The "Corporal Acts of Mercy" in Matthew 25:31-46, which were the basis for Deacon Valentin's homily, provide a final component to the meaning of "service" in the New Testament: there is to be special attention to the marginalized.
While these Gospel ideals challenge all of us to love through service, they find a unique emphasis in the permanent diaconate understood as having the threefold character of liturgy, word, and charity. Referring to these elements, the Second Vatican Council embraced a renewed permanent diaconate:
"At a lower level of the hierarchy are deacons, upon whom hands are imposed 'not unto the priesthood, but unto a ministry of service.' For strengthened by sacramental grace, in communion with the bishop and his group of priests they serve in the diaconate of the liturgy, of the word, and of charity to the people of God" (Lumen Gentium, n. 29).

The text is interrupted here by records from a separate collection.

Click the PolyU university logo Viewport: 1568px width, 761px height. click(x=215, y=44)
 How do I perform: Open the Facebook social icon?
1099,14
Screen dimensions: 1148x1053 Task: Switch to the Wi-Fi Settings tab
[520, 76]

The ministries of "word" and of "liturgy" bring together the deacon's ministry outside of and within the liturgy. As a minister of the word, he proclaims the Gospel and may also preach. Yet, the deacon's liturgical proclamation extends into service for the community. In this way, rooted in the sacrificial love of Jesus, the deacon brings a unique presence. Pope John Paul II expressed this in terms of the deacon "sacramentalizing service." In a similar way the Unites States Bishops have said that "the deacon sacramentalizes the mission of the Church in his words and deeds, responding to the master's command of service and providing real-life examples of how to carry it out."
Thus, it is the deacon who properly reads the intercessions representing the needs of the community to the assembly. It is the deacon who helps receive the gifts at offertory, which is "symbolic of his traditional role in distributing the resources of the community among those in need." The deacon dismisses the congregation to "go forth to love and to serve the Lord" which invites the assembly to participate in his ministry of service. In this way the ministry of liturgy is inseparable from the ministry of word with the result that "in his formal liturgical roles, the deacon brings the poor to the Church and the Church to the poor."

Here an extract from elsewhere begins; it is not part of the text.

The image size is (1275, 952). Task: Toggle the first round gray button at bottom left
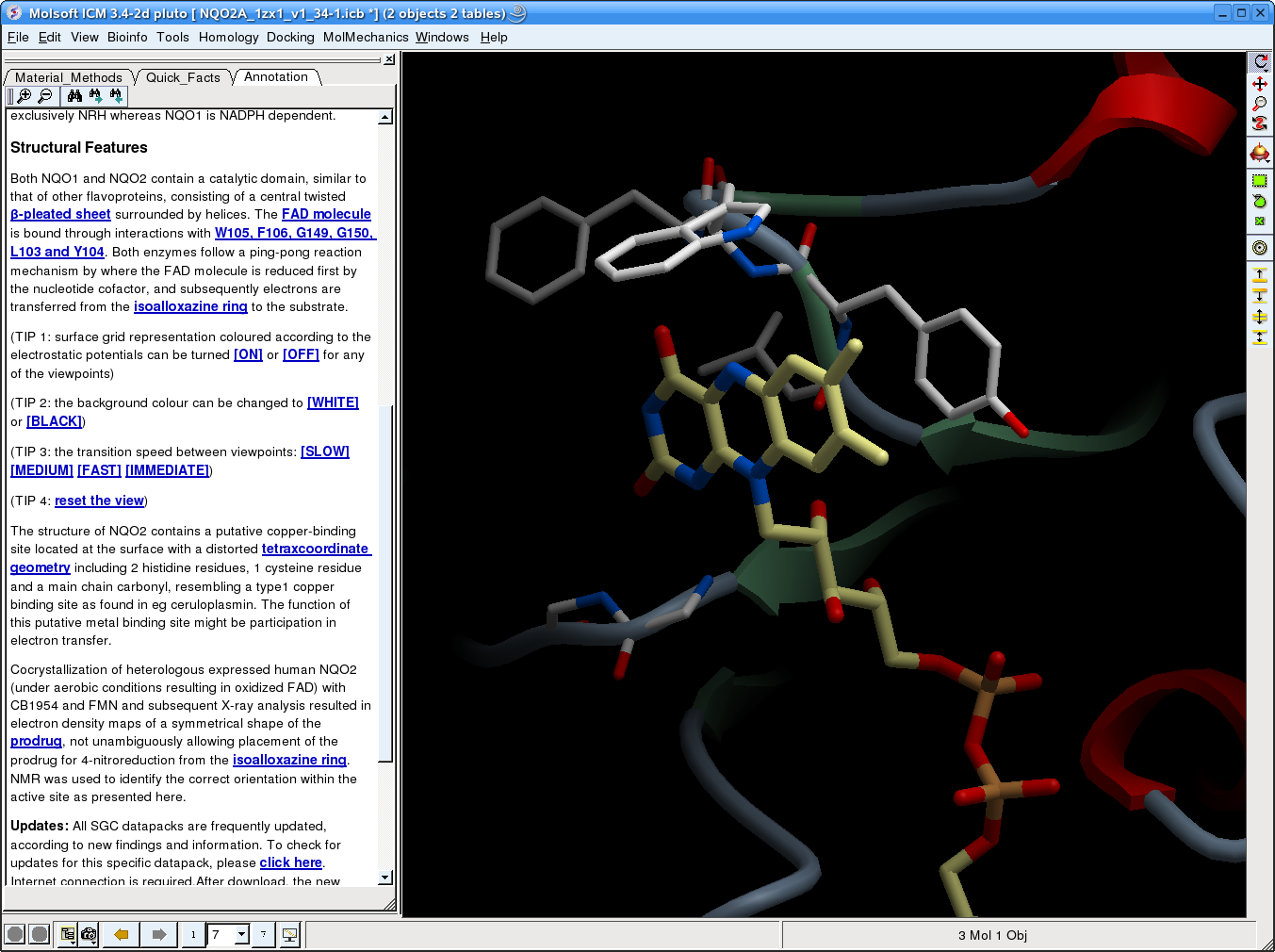[x=15, y=934]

By now it is obvious that the ministry of charity (or "love") is the cement of the permanent deacon's ministry as it brings word and liturgy into unity with itself. The U.S. Bishops have stated that the ministry of the deacon would be "severely deficient" if not accompanied by the ministry of charity.
The ministry of charity obviously derives from the sacrificial love of Jesus made present in the Eucharist and practiced through "foot washing." In this way the permanent deacon brings this "Eucharist" to the incarcerated, the homeless, the troubled youth, the sick, the elderly, and anyone else on the margins of the community.

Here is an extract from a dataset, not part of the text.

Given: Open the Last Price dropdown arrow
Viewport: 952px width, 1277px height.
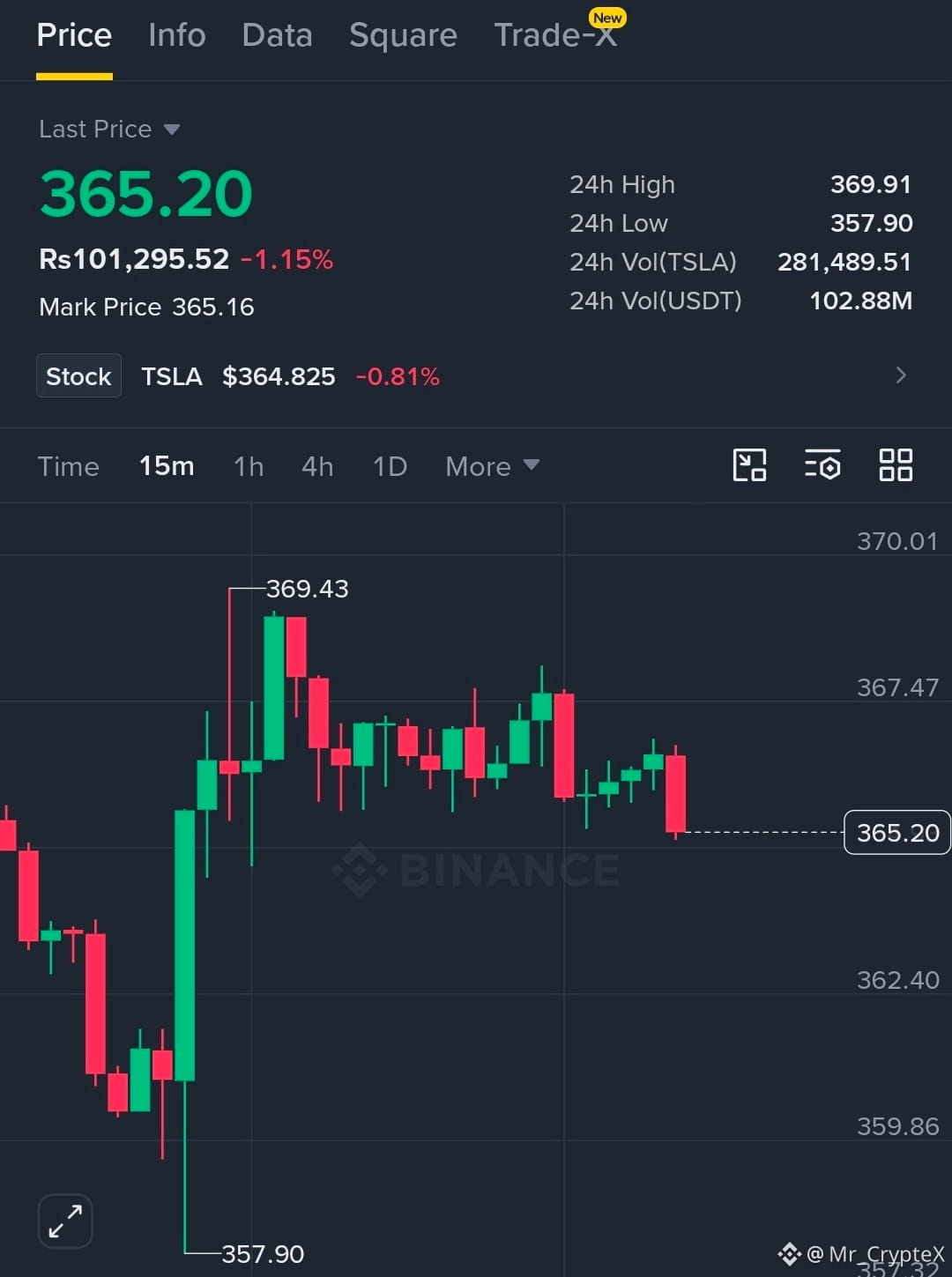Looking at the screenshot, I should coord(172,130).
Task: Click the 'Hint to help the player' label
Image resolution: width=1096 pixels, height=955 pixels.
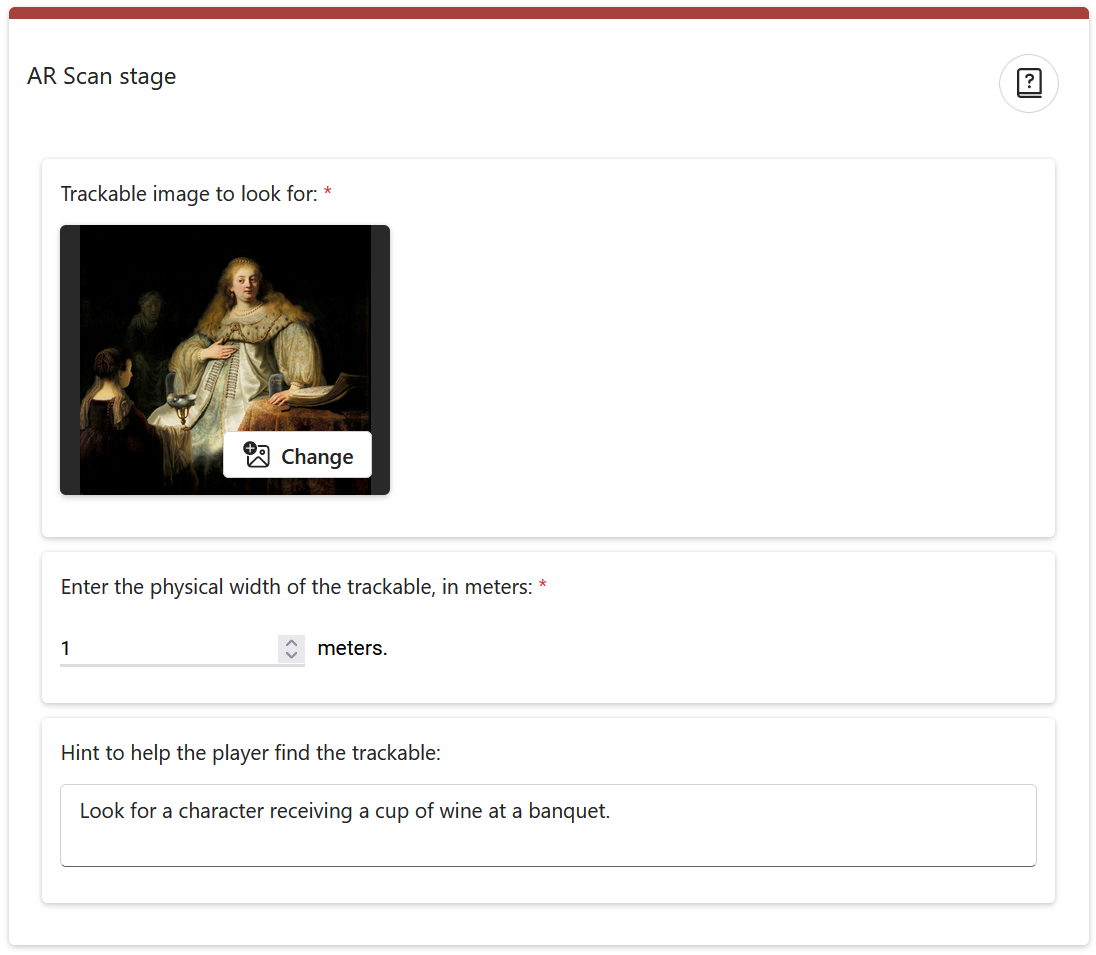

In turn, he brings this experience back to his faith community especially as it assembles for liturgy. This type of pastoral care, flowing from the ministry of Jesus the servant, has been rightly recognized as making the permanent deacon an "icon of Christ the servant."
With the increasing pressure on parishes for ordained ministers, many in the Church today look to the permanent diaconate for a sign that help is coming. The danger is that in the rush to fill the gap this rich charism may be misunderstood or worse, forgotten. Yet, for the permanent deacons in the Church today the threefold ministry of liturgy, word and charity is a daily spirituality expressed in a pastoral practice that indeed will "fill the need," but in its own way. Bill Shaules is a coordinator in the archdiocesan Office of Diaconate Formation and teaches Scripture at Loyola Marymount University and at Fuller Theological Seminary. He has a Ph.D in New Testament from Fuller, and is a resident of Simi Valley.